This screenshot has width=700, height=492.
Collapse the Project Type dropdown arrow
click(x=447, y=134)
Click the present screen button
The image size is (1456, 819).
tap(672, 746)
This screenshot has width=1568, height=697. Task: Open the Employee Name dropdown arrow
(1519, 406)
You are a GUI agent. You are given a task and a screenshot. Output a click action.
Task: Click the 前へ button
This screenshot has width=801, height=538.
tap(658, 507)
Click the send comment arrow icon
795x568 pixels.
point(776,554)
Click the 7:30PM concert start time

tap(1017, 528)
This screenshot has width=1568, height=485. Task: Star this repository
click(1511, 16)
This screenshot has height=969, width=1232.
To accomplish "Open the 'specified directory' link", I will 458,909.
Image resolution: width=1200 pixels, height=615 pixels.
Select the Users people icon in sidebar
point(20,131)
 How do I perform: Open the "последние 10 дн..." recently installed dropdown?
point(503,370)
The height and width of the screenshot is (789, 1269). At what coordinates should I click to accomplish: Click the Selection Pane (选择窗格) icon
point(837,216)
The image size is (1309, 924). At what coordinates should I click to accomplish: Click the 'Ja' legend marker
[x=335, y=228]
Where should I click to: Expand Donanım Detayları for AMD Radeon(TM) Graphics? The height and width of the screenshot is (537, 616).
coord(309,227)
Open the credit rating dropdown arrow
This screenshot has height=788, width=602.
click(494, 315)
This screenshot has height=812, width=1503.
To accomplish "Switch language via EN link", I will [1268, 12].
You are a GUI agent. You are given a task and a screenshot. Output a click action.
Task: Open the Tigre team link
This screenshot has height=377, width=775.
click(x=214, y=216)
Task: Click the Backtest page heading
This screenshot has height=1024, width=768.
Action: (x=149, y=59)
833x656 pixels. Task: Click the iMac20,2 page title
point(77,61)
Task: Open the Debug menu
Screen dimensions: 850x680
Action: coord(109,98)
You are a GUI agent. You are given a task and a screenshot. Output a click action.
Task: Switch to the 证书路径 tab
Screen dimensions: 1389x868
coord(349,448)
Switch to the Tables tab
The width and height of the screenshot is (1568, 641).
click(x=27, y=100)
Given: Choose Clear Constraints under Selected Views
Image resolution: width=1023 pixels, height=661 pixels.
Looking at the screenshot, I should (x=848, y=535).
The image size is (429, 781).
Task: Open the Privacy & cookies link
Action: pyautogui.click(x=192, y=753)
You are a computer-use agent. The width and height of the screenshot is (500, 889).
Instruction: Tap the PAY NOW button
________________________
→ Try it
Could you return every line from the entries above in which the string "will" occurs?

→ Exercise result
To accomplish "Open the 'specified directory' link", I will 458,909.
To accomplish "Switch language via EN link", I will [1268, 12].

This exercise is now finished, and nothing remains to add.